▶ [Exercise description] Leaving out every image, restate all the records word for word.

▶ [Supplied material]
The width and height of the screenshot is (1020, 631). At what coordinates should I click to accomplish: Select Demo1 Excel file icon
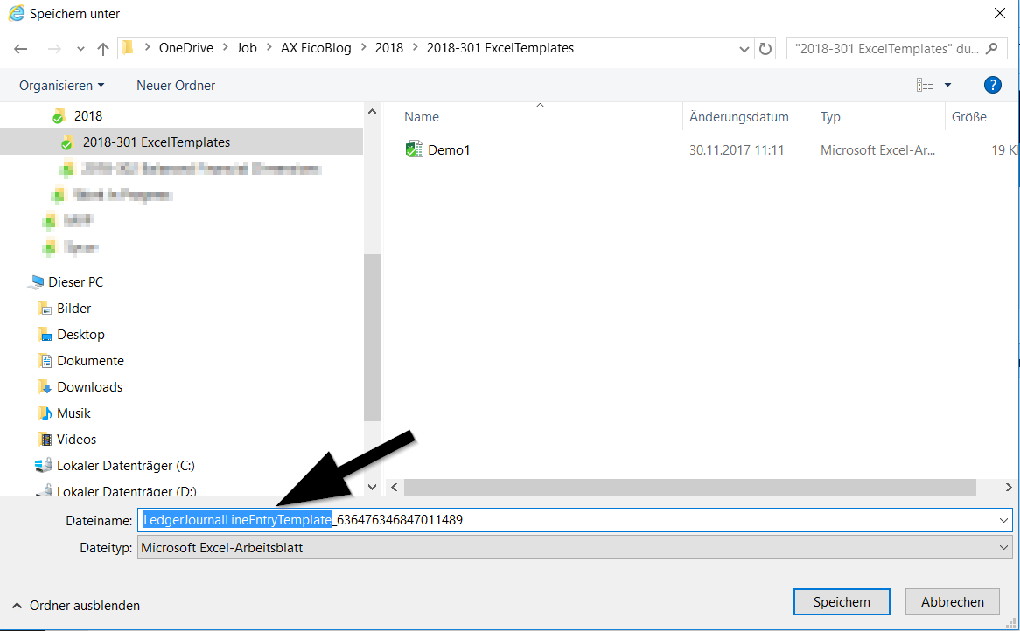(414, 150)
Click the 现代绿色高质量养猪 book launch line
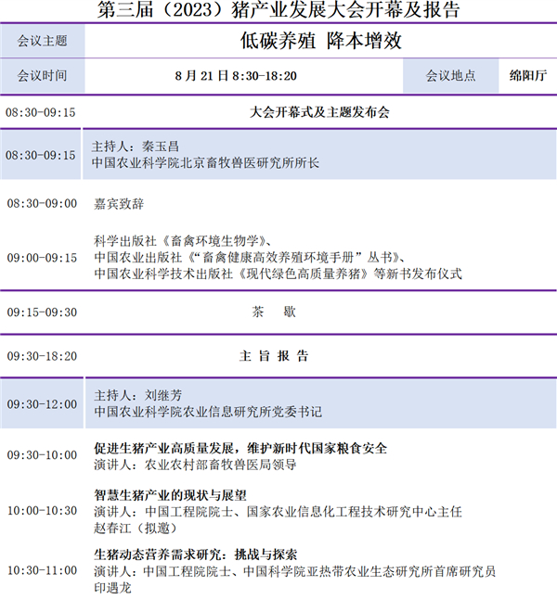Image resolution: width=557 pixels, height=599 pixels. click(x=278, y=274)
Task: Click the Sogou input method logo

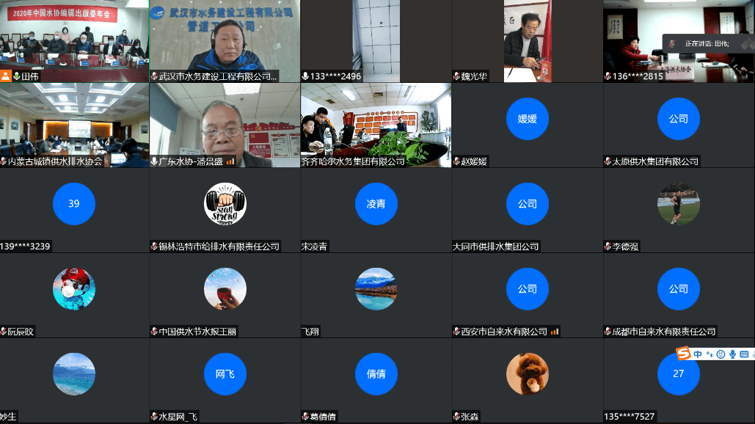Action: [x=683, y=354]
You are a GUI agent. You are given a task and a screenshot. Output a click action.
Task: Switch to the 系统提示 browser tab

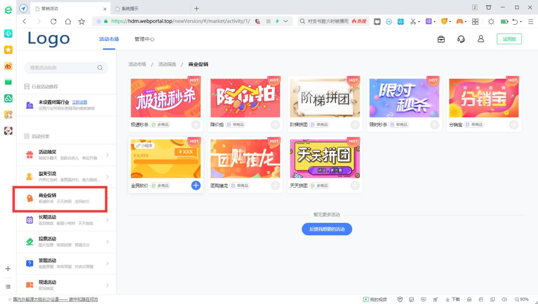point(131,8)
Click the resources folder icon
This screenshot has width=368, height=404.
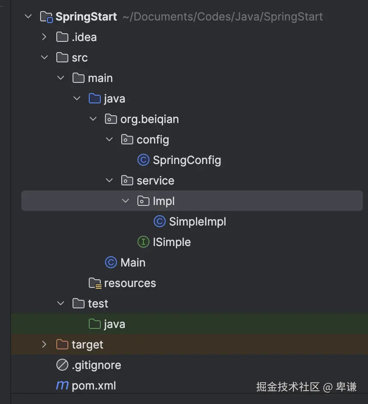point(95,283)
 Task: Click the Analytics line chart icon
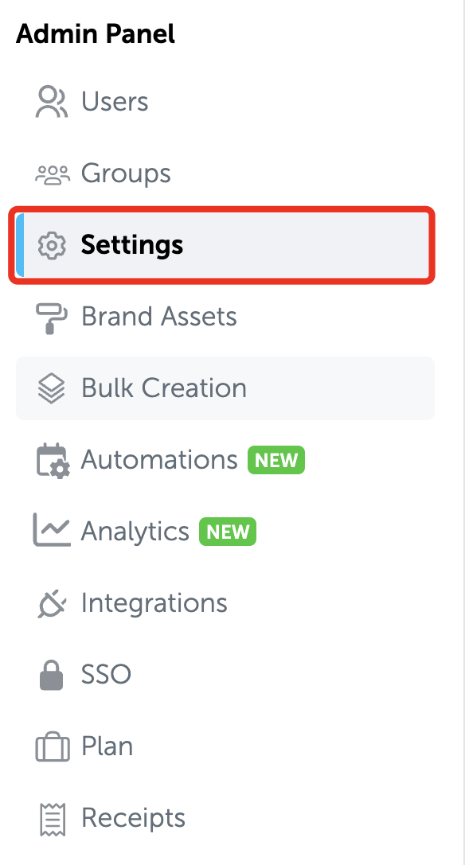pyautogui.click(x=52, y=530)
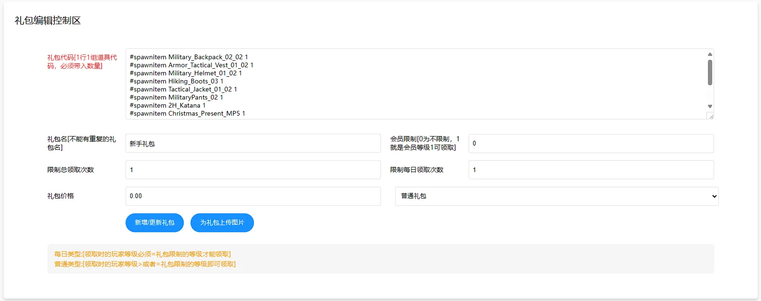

▶ [Solution to this exercise]
The width and height of the screenshot is (1020, 631). At what coordinates should I click to accomplish: Select Demo1 Excel file icon
(414, 150)
Click the 现代绿色高质量养猪 book launch line
Image resolution: width=557 pixels, height=599 pixels. click(x=278, y=274)
Task: Click the Sogou input method logo

Action: [x=683, y=354]
You are a GUI agent. You are given a task and a screenshot. Output a click action.
Task: Switch to the 系统提示 browser tab

point(131,8)
Click the resources folder icon
This screenshot has width=368, height=404.
point(95,283)
 Task: Click the Analytics line chart icon
pyautogui.click(x=52, y=530)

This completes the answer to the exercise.